Using the trained weights, we can make the prediction for each sentence with the <code>predict</code> function of our model. See the [algorithm script](algorithm_script.py) for definitions.

In [13]:
for i in range(4):
    print(banana_string[i])
    pred = qml_model.predict(*weights, data=data[i])
    print("label: {}  predict:{}".format(label[i], pred))
    print()

I eat a banana every day.
label: 1  predict:1

Bananas are not for her.
label: -1  predict:-1

Banana shakes are delicious.
label: 1  predict:1

How can you like bananas?
label: -1  predict:-1



We can also test our quantum model on a sentence it has not seen.

In [14]:
test_string = "A banana a day keeps the doctor away."
test_data = nlp(test_string).vector
test_label = 1
print(test_string)
pred = qml_model.predict(*weights, data=test_data)
print("label: {}  predict:{}".format(test_label, pred))

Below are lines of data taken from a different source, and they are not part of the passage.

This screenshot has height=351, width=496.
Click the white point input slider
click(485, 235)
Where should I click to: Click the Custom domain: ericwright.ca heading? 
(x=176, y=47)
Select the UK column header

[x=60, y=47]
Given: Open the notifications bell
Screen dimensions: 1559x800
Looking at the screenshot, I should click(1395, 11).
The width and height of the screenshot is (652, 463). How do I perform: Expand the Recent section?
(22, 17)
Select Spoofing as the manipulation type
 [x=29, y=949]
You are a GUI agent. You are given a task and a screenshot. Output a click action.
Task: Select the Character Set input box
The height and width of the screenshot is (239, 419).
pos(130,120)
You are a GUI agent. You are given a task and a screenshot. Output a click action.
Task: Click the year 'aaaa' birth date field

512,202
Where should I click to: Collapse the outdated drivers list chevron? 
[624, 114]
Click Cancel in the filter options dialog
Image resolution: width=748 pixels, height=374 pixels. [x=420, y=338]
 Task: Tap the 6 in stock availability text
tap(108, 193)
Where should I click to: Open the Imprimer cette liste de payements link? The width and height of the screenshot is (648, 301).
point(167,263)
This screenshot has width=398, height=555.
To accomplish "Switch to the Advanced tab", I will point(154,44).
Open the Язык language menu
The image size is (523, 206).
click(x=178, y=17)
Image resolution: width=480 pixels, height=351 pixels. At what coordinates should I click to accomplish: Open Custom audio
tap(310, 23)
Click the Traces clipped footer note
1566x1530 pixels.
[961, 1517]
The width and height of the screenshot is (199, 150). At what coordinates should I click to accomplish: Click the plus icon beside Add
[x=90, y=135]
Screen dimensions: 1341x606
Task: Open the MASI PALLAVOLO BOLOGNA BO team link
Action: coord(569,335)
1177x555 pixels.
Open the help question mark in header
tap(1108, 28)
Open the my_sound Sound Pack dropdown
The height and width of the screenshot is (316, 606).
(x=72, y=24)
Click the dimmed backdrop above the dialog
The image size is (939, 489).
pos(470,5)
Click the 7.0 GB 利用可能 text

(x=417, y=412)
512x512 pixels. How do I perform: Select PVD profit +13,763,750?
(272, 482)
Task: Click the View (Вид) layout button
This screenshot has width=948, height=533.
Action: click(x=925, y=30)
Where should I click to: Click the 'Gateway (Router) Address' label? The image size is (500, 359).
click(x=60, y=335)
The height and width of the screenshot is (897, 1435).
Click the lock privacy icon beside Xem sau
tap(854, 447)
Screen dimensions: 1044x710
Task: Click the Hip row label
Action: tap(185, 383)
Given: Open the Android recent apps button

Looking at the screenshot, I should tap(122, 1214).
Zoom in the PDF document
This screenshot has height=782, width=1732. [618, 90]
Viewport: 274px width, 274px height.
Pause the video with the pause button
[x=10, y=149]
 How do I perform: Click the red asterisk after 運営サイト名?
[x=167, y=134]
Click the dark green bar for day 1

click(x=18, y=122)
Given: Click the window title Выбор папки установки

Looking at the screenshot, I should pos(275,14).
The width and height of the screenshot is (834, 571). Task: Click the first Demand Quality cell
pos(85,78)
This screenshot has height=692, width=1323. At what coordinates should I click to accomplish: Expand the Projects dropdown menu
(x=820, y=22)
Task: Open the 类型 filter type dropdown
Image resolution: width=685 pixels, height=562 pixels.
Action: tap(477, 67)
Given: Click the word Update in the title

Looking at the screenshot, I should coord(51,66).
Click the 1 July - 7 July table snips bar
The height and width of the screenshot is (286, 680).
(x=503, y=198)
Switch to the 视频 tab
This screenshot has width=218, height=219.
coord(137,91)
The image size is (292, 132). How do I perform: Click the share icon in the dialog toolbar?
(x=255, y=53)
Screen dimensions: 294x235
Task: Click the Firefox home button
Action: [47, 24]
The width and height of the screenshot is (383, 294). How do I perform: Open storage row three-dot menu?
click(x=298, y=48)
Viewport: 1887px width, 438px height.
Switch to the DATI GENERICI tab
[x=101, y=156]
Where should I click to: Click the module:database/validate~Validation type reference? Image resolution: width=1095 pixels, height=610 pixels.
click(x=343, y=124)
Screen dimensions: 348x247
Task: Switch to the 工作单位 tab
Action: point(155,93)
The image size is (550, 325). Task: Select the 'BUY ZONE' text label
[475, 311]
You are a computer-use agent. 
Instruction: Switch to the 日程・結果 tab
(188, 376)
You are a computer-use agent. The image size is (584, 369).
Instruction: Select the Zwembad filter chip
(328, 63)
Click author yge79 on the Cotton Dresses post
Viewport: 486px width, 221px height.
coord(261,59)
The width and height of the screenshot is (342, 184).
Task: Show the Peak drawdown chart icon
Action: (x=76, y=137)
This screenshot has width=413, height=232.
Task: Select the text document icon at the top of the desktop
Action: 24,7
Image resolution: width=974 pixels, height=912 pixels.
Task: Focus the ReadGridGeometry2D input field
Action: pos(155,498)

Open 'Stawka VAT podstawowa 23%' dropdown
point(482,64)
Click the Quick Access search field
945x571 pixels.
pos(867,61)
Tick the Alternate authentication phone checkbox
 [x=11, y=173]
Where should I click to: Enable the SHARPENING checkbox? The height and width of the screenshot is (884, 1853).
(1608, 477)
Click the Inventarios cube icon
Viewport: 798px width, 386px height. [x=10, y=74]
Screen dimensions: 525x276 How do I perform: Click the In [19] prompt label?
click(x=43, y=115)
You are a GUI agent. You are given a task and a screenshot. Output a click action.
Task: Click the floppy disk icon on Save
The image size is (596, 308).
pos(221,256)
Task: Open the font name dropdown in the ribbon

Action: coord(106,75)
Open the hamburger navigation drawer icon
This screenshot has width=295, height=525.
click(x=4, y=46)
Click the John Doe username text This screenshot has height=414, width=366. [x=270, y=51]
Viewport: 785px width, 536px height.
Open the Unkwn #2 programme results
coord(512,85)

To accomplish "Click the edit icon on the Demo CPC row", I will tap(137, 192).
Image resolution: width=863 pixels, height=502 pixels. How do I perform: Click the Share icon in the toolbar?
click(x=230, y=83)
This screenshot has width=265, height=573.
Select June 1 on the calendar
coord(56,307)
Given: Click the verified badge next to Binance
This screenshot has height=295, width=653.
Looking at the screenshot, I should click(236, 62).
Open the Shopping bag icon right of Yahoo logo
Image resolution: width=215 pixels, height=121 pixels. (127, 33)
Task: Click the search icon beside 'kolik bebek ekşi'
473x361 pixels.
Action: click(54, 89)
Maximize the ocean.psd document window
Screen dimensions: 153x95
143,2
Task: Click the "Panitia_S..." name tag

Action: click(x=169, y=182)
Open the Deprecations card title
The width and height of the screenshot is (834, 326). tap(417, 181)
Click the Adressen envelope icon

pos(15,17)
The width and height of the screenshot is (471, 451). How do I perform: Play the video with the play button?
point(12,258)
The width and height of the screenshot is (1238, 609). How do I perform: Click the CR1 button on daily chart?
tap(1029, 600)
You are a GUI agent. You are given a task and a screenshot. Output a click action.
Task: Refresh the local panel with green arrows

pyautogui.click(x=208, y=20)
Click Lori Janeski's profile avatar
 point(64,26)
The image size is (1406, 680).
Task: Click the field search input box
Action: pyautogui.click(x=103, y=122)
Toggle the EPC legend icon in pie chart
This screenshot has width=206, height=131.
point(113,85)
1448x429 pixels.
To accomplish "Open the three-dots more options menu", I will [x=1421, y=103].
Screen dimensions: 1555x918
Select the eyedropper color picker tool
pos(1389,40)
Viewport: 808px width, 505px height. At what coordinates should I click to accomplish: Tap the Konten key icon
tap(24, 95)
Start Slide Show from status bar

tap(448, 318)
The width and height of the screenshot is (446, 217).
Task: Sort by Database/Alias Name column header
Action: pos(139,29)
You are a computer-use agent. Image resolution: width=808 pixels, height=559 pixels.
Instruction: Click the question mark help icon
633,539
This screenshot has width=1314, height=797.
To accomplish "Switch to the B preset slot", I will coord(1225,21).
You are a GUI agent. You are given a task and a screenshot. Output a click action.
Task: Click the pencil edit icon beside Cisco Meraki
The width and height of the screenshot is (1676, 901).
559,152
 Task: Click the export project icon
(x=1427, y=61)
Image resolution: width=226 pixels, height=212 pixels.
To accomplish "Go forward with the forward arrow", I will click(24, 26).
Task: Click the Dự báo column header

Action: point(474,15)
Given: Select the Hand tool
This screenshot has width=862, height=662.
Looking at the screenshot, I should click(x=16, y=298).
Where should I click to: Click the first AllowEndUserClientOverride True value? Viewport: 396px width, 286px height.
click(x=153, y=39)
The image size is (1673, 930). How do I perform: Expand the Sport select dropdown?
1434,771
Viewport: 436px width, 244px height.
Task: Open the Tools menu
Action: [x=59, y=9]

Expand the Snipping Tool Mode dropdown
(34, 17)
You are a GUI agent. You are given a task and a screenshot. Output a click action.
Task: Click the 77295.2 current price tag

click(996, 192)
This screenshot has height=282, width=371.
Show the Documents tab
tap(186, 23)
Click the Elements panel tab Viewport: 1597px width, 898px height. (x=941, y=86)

A banana a day keeps the doctor away.
label: 1  predict:1


## Summary
In this notebook, we demonstrated a use case that requires Python packages not supported by any of the pre-configured containers provided by Braket Jobs. We have learned the steps to prepare a Dockerfile and build our own container that supports our use case. Using Braket Jobs with BYOC provides the flexibility of defining custom environments and the convenience of switching between environments for different applications.